▸ Stated task:
Reproduce the text of each of the following items word for word, omitting the pictures from your response.

▸ Material shown:

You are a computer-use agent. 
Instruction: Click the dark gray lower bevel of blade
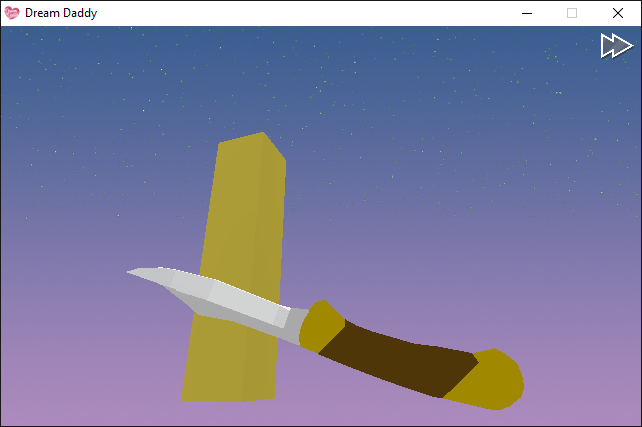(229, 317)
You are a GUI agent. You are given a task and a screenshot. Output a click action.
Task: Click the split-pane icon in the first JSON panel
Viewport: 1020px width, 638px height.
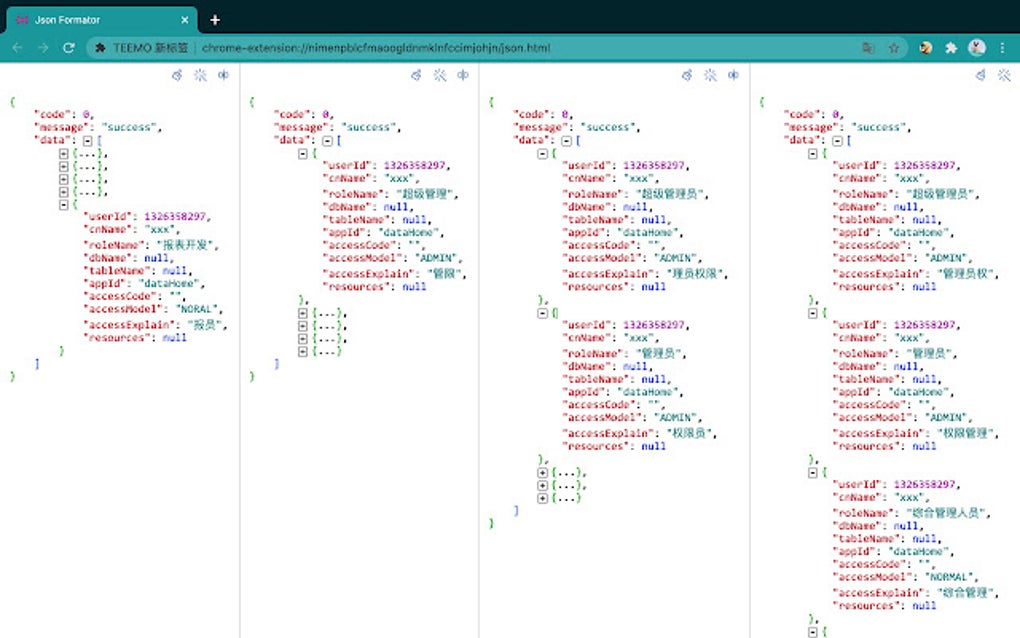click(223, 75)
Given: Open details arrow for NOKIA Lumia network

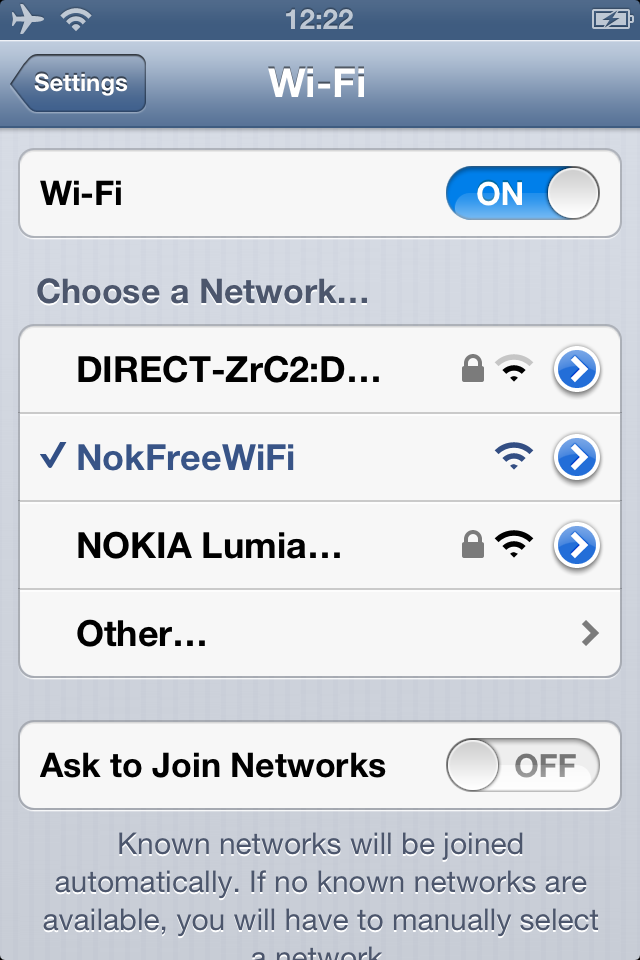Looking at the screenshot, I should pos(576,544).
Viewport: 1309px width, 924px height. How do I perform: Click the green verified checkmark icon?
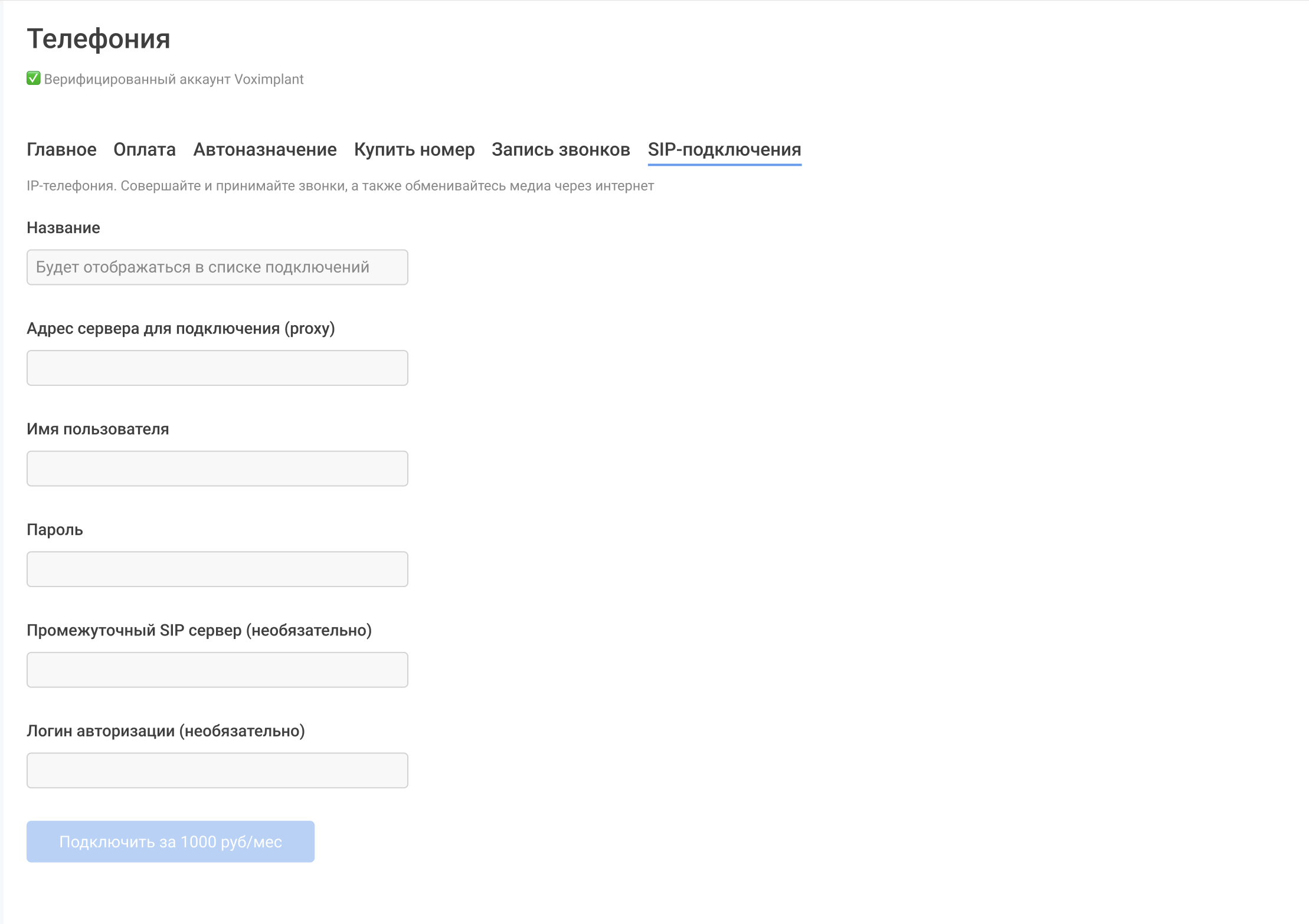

▸ Reply to the exercise:
You are a computer-use agent. 
Instruction: Click the dark gray lower bevel of blade
(229, 317)
You are a GUI agent. You are given a task and a screenshot. Output a click action.
Task: Click the split-pane icon in the first JSON panel
Viewport: 1020px width, 638px height.
click(223, 75)
Given: Open details arrow for NOKIA Lumia network

Looking at the screenshot, I should pos(576,544).
Viewport: 1309px width, 924px height. How do I perform: Click the green verified checkmark icon?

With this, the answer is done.